§ **What is being asked**:
Beginning with the first entry, restate the data word for word and leave out the images.

§ **Data for review**:
==========
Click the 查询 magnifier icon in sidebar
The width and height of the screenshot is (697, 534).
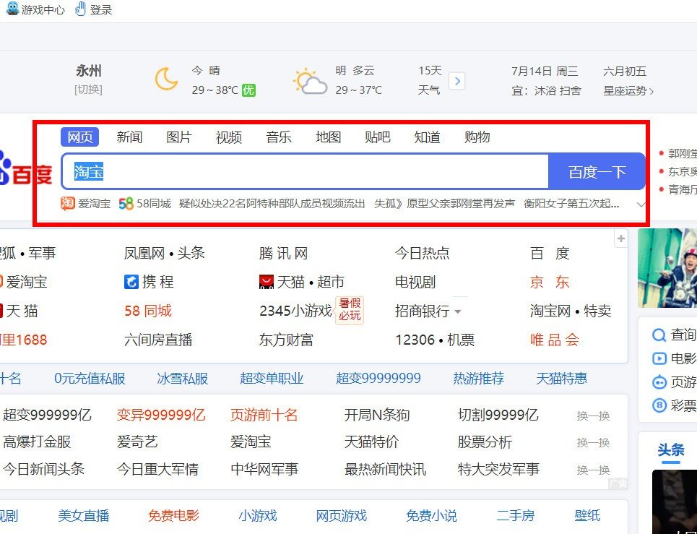[659, 335]
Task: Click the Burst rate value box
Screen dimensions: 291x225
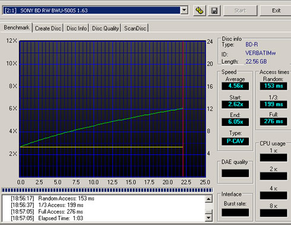Action: [235, 213]
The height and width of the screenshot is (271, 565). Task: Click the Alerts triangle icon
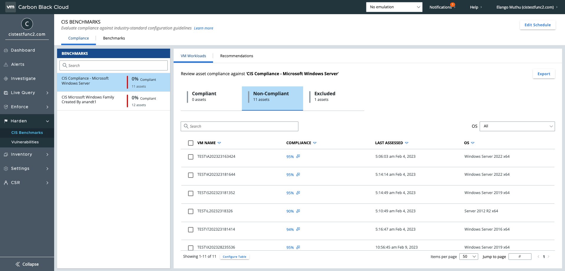6,65
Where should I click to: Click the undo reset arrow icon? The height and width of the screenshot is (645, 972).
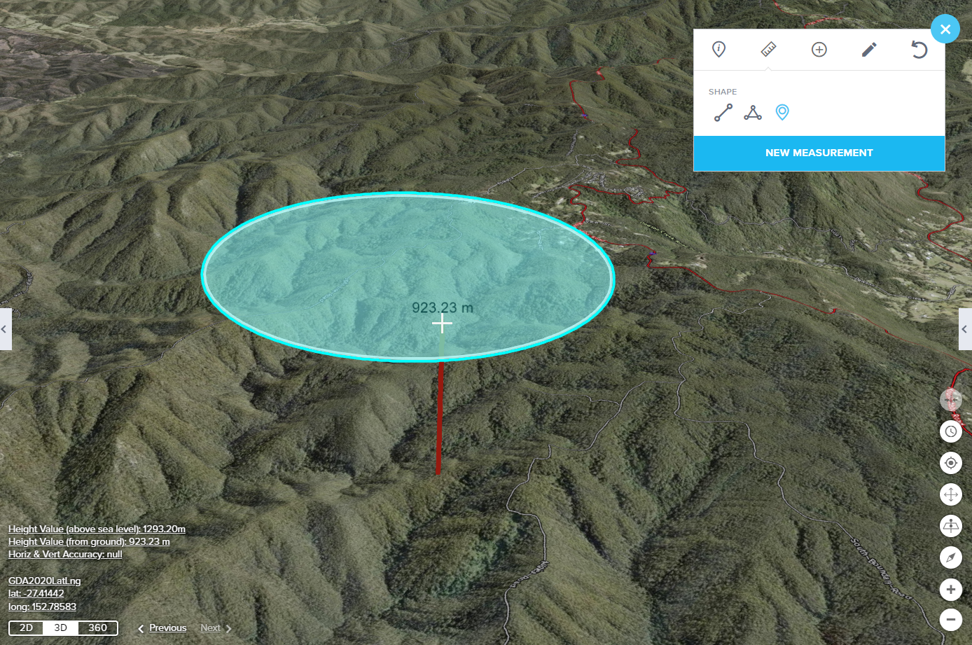pos(919,49)
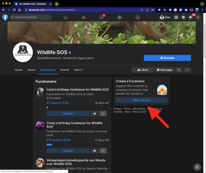The image size is (206, 173).
Task: Open Facebook Home feed icon
Action: coord(65,17)
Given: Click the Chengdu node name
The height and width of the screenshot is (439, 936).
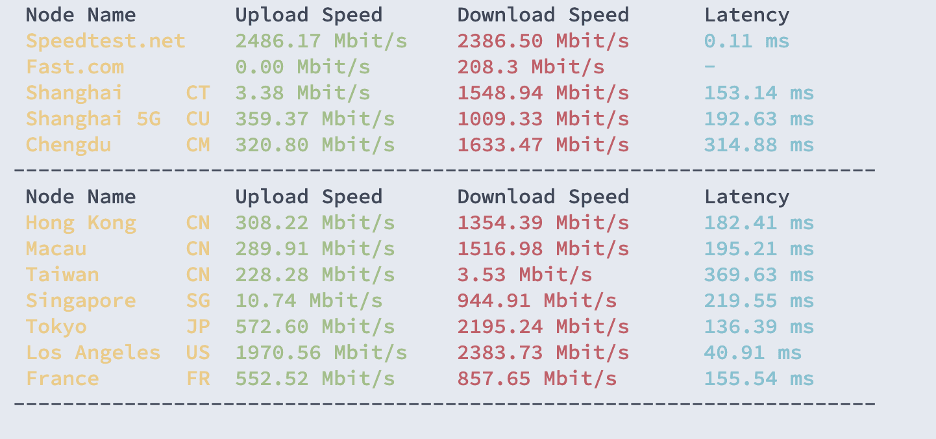Looking at the screenshot, I should click(x=69, y=145).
==========
§ **Task output**:
Click the 查询 magnifier icon in sidebar
The width and height of the screenshot is (697, 534).
[659, 335]
Task: Click the Burst rate value box
Screen dimensions: 291x225
Action: [235, 213]
The height and width of the screenshot is (271, 565). Task: Click the Alerts triangle icon
6,65
Where should I click to: Click the undo reset arrow icon? The height and width of the screenshot is (645, 972).
pos(919,49)
The image size is (206, 173).
Task: Open Facebook Home feed icon
Action: coord(65,17)
Given: Click the Chengdu node name
The height and width of the screenshot is (439, 936).
Looking at the screenshot, I should click(x=69, y=145).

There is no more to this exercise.